Giulietta und Hoffmann


Nordhausen zum Dritten

Ökologisch korrekt mit der Bahn fuhr ich zu meinem dritten »Hoffmann« am 21.02. nach NDH und sollte es nicht bereuen. Es wurde gut wie schon die beiden Male vorher gesungen und gespielt, wenn auch das Orchester nicht so konzentriert spielte wie zuvor.


Die Olympia wurde von Alexandra Steiner gegeben, einer Nachwuchssängerin vom Opernstudio Thüringen, das der Musikhochschule „Franz Liszt" in Weimar angegliedert ist. Die haben einen Kooperationsvertrag mit dem Theater Nordhausen, und so dürfen junge Talente mal unter realistischen Bedingungen Opern singen. Alexandra Steiner überraschte mit brillianter und präziser Koloratur sowie einer dynamischen Stimme.


Nach der Vorstellung traf ich mich wieder mit dem harten Kern der Sänger im Theaterrestaurant Da Capo. Der Nordhäuser »Hoffmann« hatte mir wieder so gut gefallen, dass ich mir vermutlich auch noch die letzte Vorstellung am 28.03. ansehen werde.



... und Nordhausen zum Vierten von Marcus Ebeling

Auf Grund der oben genannten Eindrücke des europaweit ermittelnden »Hoffmann«-Außendienstes von www.jacques-offenbach.de fuhr ich als der für die Internet-Seite Verantwortliche im Rahmen der Qualitätssicherung zur Dernière am 28.03.2009 nach Nordhausen.

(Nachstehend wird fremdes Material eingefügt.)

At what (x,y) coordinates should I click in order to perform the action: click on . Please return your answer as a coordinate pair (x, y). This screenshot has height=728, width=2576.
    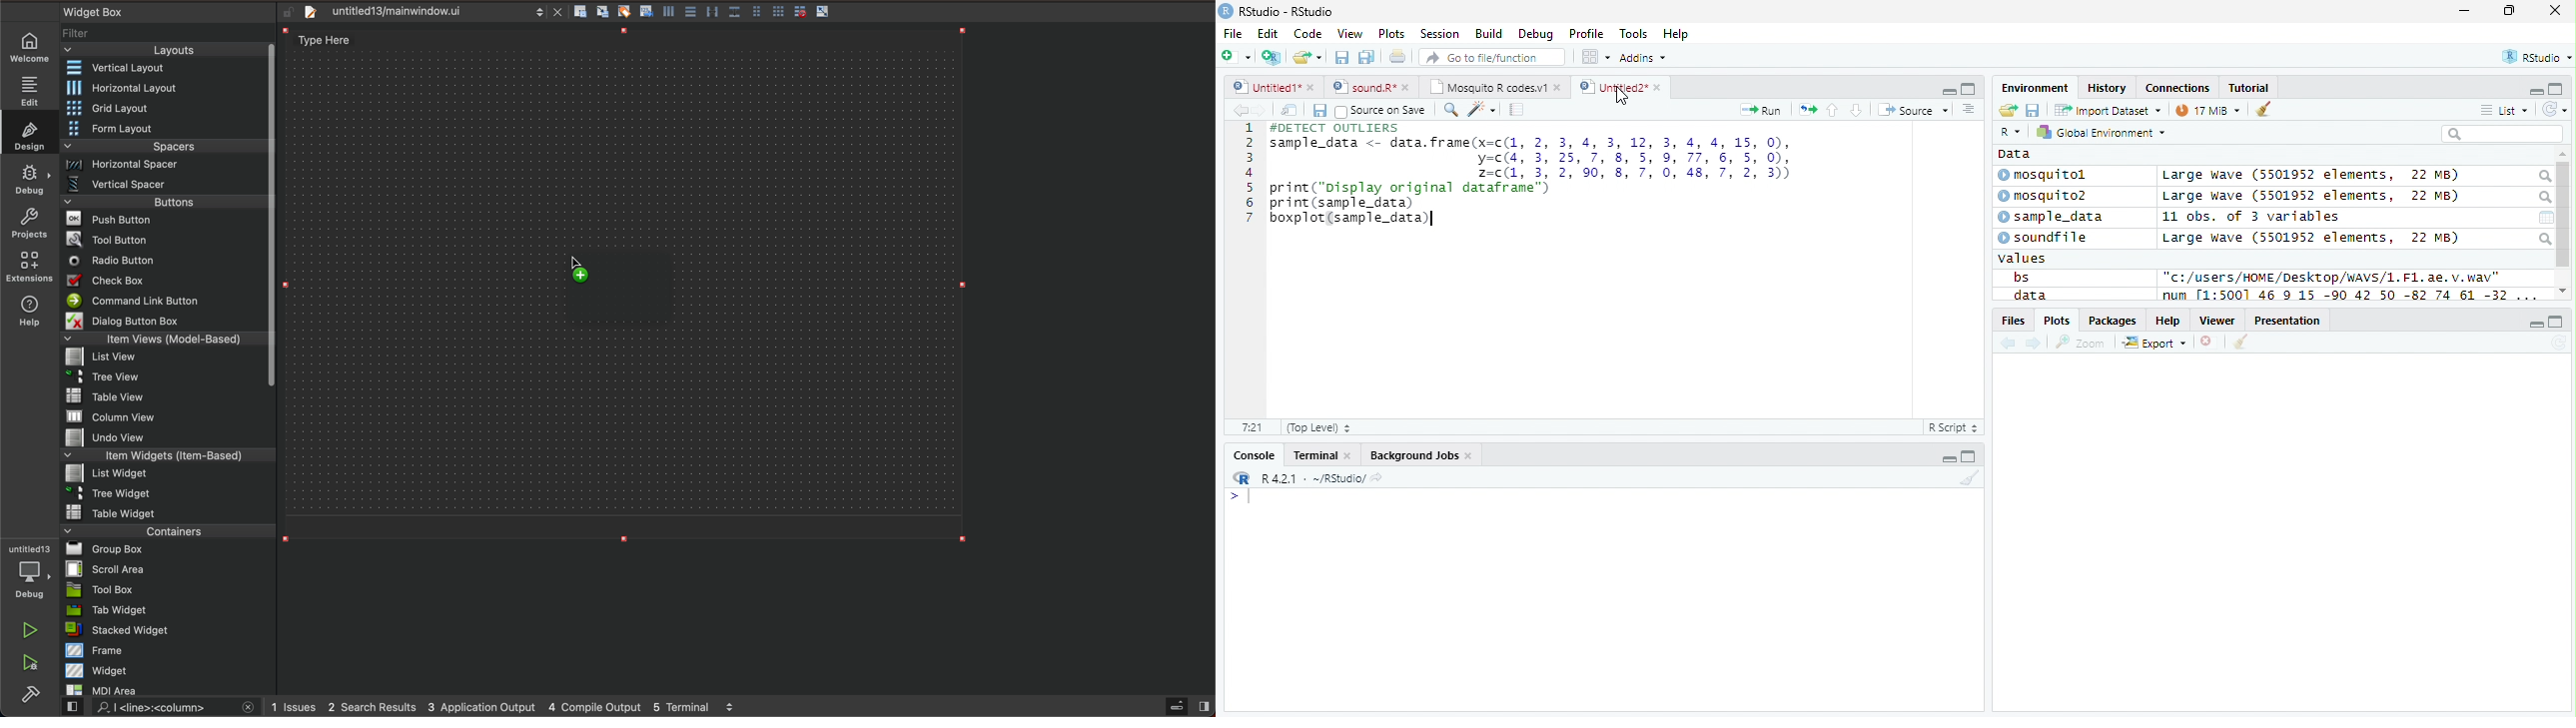
    Looking at the image, I should click on (825, 13).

Die extra dafür unternommene Reise von Hamburg nach Thüringen war alle Mühe wert, denn das Nordhausener Ensemble präsentierte uns eine rundum gelungene Produktion der Oeser-Fassung von »Hoffmanns Erzählungen«. Auch wenn das Septett »Hélas! Mon coeur s'égare encore« bekanntermaßen nicht von Offenbach stammt und quasi als Fremdkörper in die Aufführung integriert wurde, so zahlte sich diese kleine Quellenuntreue aus: als Zuschauer mit Platz im 2. Rang des 480 Personen fassenden Theaters erlebte auch ich den beeindruckenden Auftritt des Chores direkt hinter unseren Sitzen, während die Solisten unten auf der Bühne sangen. Es war wie ein kleines Bad in der Musik dieses etwas plakativen, aber nicht minder eindrucksvollen Stückes. Vielen Dank an den Regisseur Søren Schuhmacher für die originelle Idee und an den Chor des Theaters Nordhausen für die präzise und wohlklingende Arbeit!

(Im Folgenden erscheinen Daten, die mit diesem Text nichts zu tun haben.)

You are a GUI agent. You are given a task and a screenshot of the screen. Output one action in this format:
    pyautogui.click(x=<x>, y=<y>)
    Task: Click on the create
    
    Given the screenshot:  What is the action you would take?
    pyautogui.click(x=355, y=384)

Die Veröffentlichung der hier verwendeten Photographien erfolgt mit den ausdrücklichen Genehmigungen des Theaters Nordhausen & des Photographen Roland Obst, bei welchen sämtliche Rechte für die Nutzung der Bilder liegen. Vielen Dank für die freundliche Kooperation!


Den Abschluß des Abends bildeten zwei gemeinsame Stunden mit den Darstellern der Protagonisten in der Theaterkneipe. Insoweit habe ich Hugo Mallet, Anja Daniela Wagner, Gavin Taylor, Sandra Schütt und nicht zuletzt Marcos Liesenberg (der einen vorbildlichen Franz auf der Bühne präsentierte) nicht nur für eine respektable Vorstellung der schönsten Oper der Welt, sondern auch für einen dauerhaft in Erinnerung bleibenden Abend - natürlich inklusive Autogrammstunde - zu danken.